稼働を停止した泊原発。太陽光発電などはパネル価格も下がり、固定価格買い取り制度も本格スタート。こうした再生可能エネルギーにも期待したい
画像提供/時事通信社
5月5日、北海道電力の泊原発が定期検査のために停止。ついに電力供給の24.9%を占める原発全50基が停止した。そこで懸念されるのが夏の電力不足。気象庁によれば今夏の気温は「平年並みか、やや高い」との予想。果たして電力は足りるのか? 関係機関の見解は微妙にバラついている。

まず資源エネルギー庁は、「原発の再稼働がなく、猛暑となった一昨年並みのピーク需要がある場合」、約10%の供給力不足と試算。一方、電力会社側の見通しは全国で66万kW(0.4%)が不足、特に関西電力管内では16.3%不足するという。さらに、この結果を政府が検証したところ、今度は全国で0.3%の供給力不足になるとの見解が。

こうしたバラつきはなぜ生じるのか? 実はいずれの機関も電力の「供給力見通し」は大差ない。見解が異なるのは「需要」の方だ。「もっと節電できる」と捉えれば「供給余力はある」となるし、「これ以上節電は無理」と捉えれば「電力は足りない」という見立てになる。エネルギー問題に詳しい日本総研調査部・藤波 匠氏は言う。

「東京電力は昨夏以降、火力発電を中心に昨夏比500万kW以上の供給力を増強しています。

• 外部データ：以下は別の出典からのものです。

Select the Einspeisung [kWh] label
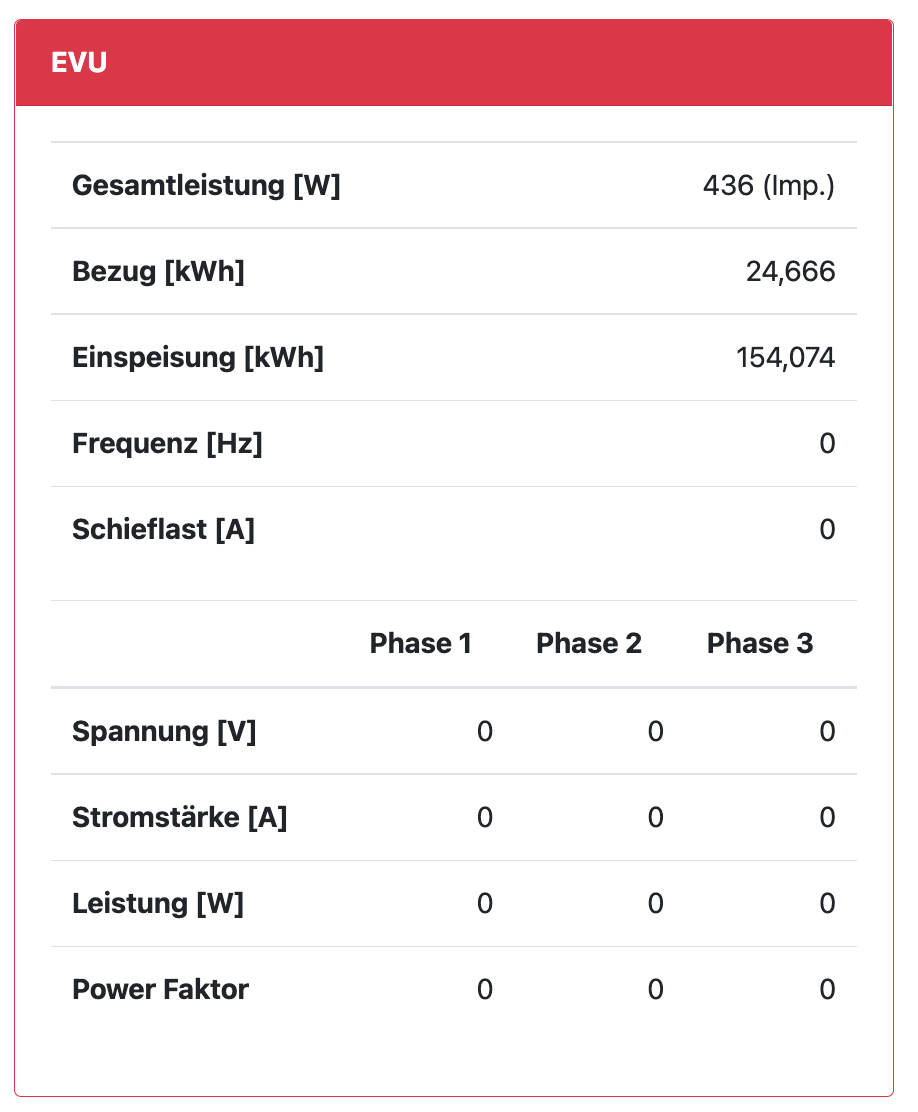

一方、関西電力はもともと原発依存度が高いので、原発停止の影響が大きく、電力不足が懸念されているのです」

となれば、企業や家庭での節電は欠かせない。

「関西の製造業は現在厳しい経営環境下にあり、大幅節電の強要は難しい。今夏は、それ以外の企業や一般家庭でさらなる節電が求められるでしょう。企業の取り組みとしては、夏期休暇の一斉取得や照明のLED化などが有効です」

とはいえ、これらは短期的な対策。

「原油とガスの価格が値上がりしているなか、中長期的に取り組むべきは再生可能エネルギーへのシフト」(インフラ投資ジャーナリスト・今泉大輔氏)という声も多い。

電気を使う意味を大いに問われる夏になりそうだ。